Extracted entries »

□ □ □

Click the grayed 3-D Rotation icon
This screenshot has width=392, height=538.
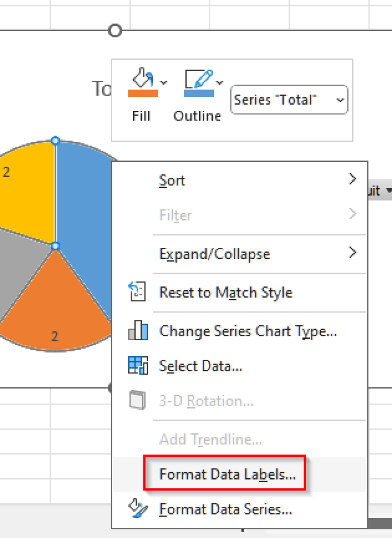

□ □ □

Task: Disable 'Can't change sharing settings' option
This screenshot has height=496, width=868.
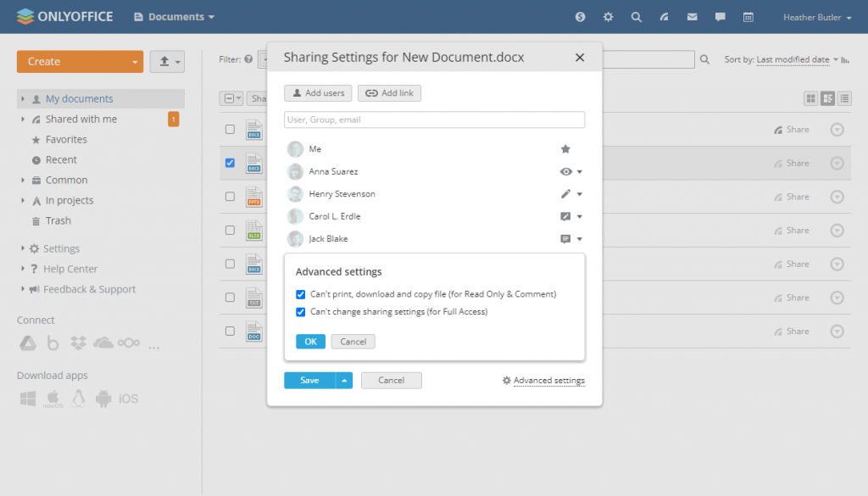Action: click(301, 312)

□ □ □

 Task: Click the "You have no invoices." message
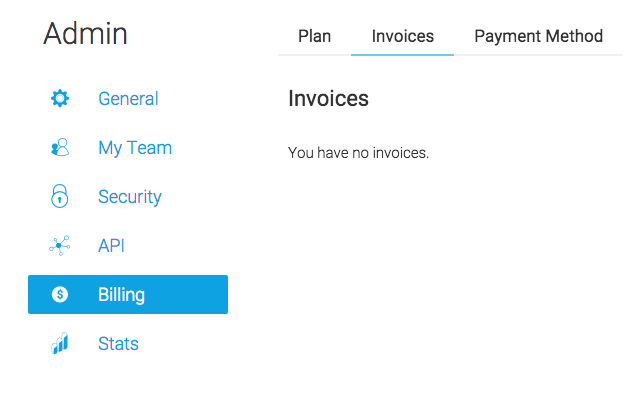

□ □ □

What to produce »
Each line of the data that has the string "Task" should be returned.

Reply to the exercise »
Task: Disable 'Can't change sharing settings' option
 Task: Click the "You have no invoices." message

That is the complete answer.